For each birthday, I write my kids a letter. Not one to receive any time soon, but for the future. College, maybe? Or when they get married? Or maybe when they hit a rough patch in high school? We'll see.

But I want them to know how as they were changing, growing, maturing, and driving me crazy that they were loved. Above all, without exception, and more deeply than I can possibly express with any clarity unless my heart suddenly develops the ability to type.

I don't include only the "high" points of developmental milestones, but struggles, frustrations, and rocky patches as well.

There is a certain beauty to knowing you are loved without question despite less-than-perfect tendencies. Parenting is certainly a mix of elation and frustration. But sometimes, years later, when the intensity of the small struggles has worn off, it's easy to look back with rose-colored glasses and see only the happy, compliant times. That's great in many respects, but there is a shallowness and simplicity when someone loves you and delares, "You are easy to love."

That sort of love, while sincere, feels better suited for small puppies and uncomplicated lives.

I just think how blessed I am that God included so many of the failures of the greatest kings, prophets, leaders, and disciples in the Word. Not that I revel in others' sin, but to realize that these people screwed up BIG TIME and yet God loved them, used them, and even blessed them as privileged pillars in his kingdom is awe-inspiring. That certainly takes a love greater than any human has to offer.

So she is four. My baby. She surprised us when we found out she would be ours and continues that theme in spades to this day.

I have no idea how the quietest, meekest, easiest baby morphed into the most rambunctious, opinionated, insightful little girl I know. But I am thankful for her complexity.

For in it, we are forced and compelled to love her highs and lows and the craziness in between. It is quite the rollercoaster ride of emotion, but abiding through it all is love.

She is simply amazing. And I love her.

Friday, December 21, 2007

Because I Haven't Blogged Much About Camels

A local church sponsored "A Night in Bethlehem" which basically meant that they transformed the church building into a village of shops, homes, and the actual stable where Jesus was born.

The actors/Israelites were VERY in character and started out by asking us, "How did you get here? Did you follow the star in the east? Did the angels tell you of the good news?!"

Jackson looked at the lady (totally deadpan) and said, "No. We used GPS."

Very literal is my boy.

The highlight of the evening was the camel, "Dutchie," which I do not believe is her Hebrew name.
There was also a pen of sheep and miniature goats. Unlike Bethlehem, they were flanked by space heaters which made me want to hang out with them much longer than I typically want to spend with animals.

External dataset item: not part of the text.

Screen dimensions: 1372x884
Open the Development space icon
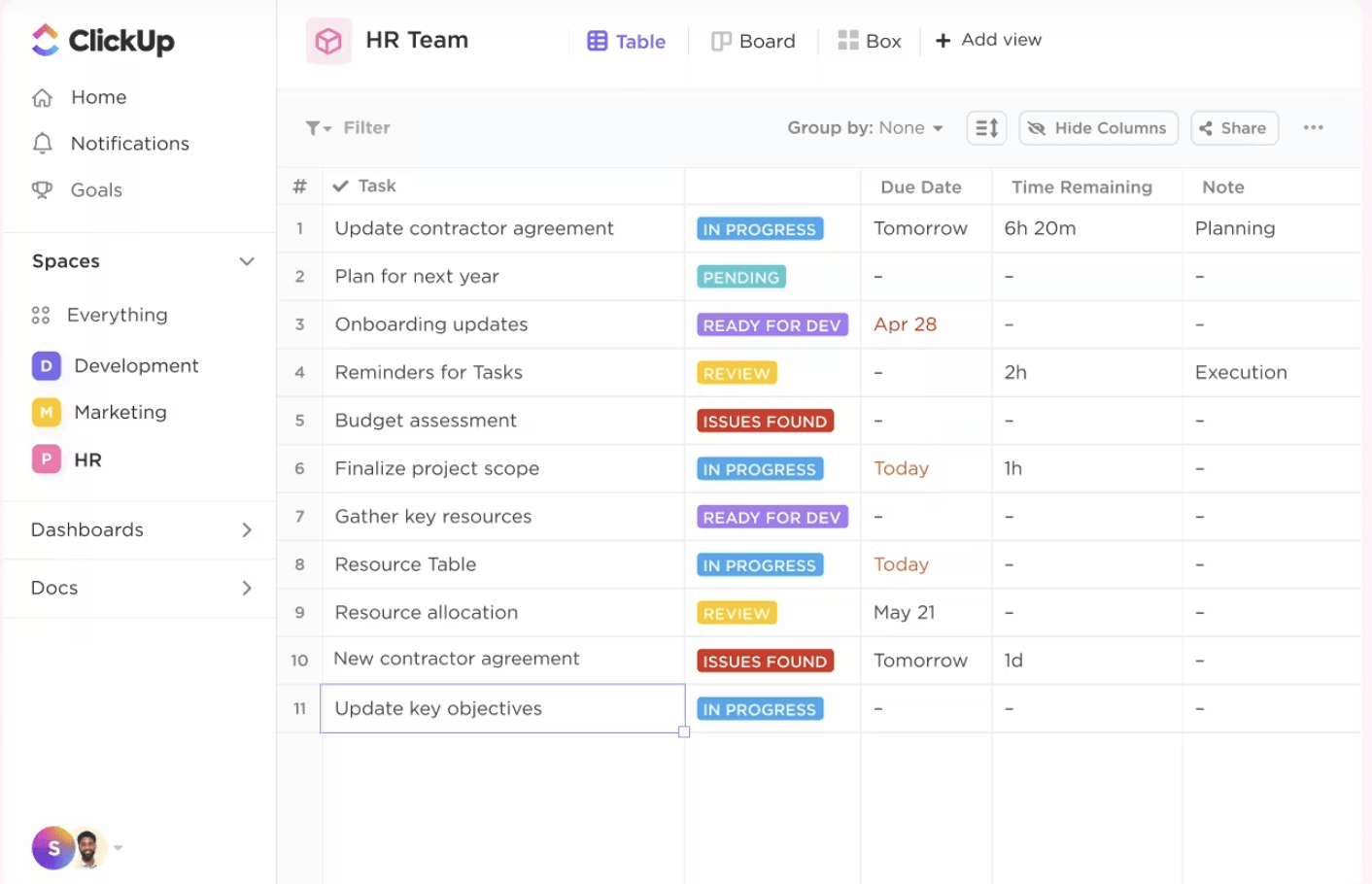(46, 365)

Lilly took a special liking to the baby/mini goats and made it her goal to groom their coats to a fine sheen. These goats were the same size as Sparky, the cat who wears dog clothing, so it was a little confusing for the kids.

Here they are with Zach and Lauren AND the ACTUAL DONKEY on which Mary rode into Bethlehem.

Don't worry...we didn't tell them that and twist Bible truths. In fact, we spent the entire night trying to convince them that these were actually ACTORS and animals who might RESEMBLE the original animals, and that donkeys don't live to be over 2,000 years old

Needless to say, they thought we were joking.

As for our finale, it's ME, losing it while trying to get these sweet, precious children to take a normal picture.


Thursday, December 20, 2007

No Black-lights Needed

So the other night, I tore back the covers to my perfectly heated bed (thanks to the mattress pad warmer that every house in America should have) to find this:

Apparently there was a party involving cupcakes in my bed and I was NOT invited.

I can only imagine what was going through the minds of two small people when they secretly hid under the covers, secretly snarfed down cupcakes, secretly pulled the comforter over the crumbs, and secretly sneaked out of the room.

It does not take a CSI-caliber detective to find the mistake the criminals made. Leaving 100% of the evidence at the crime scene and just covering it up does not really throw a super-cop like myself off-track.

My, they are tricky.

Tuesday, December 18, 2007

We are Most Definitely Related

Monday, December 17, 2007

And Brad Wonders Why I Need Personal Space

Some sweet friends came over for movie night and all-you-can eat cookies on Friday. Needless to say, we had a great time eating pizza, cookie dough, chocolate, and more dough.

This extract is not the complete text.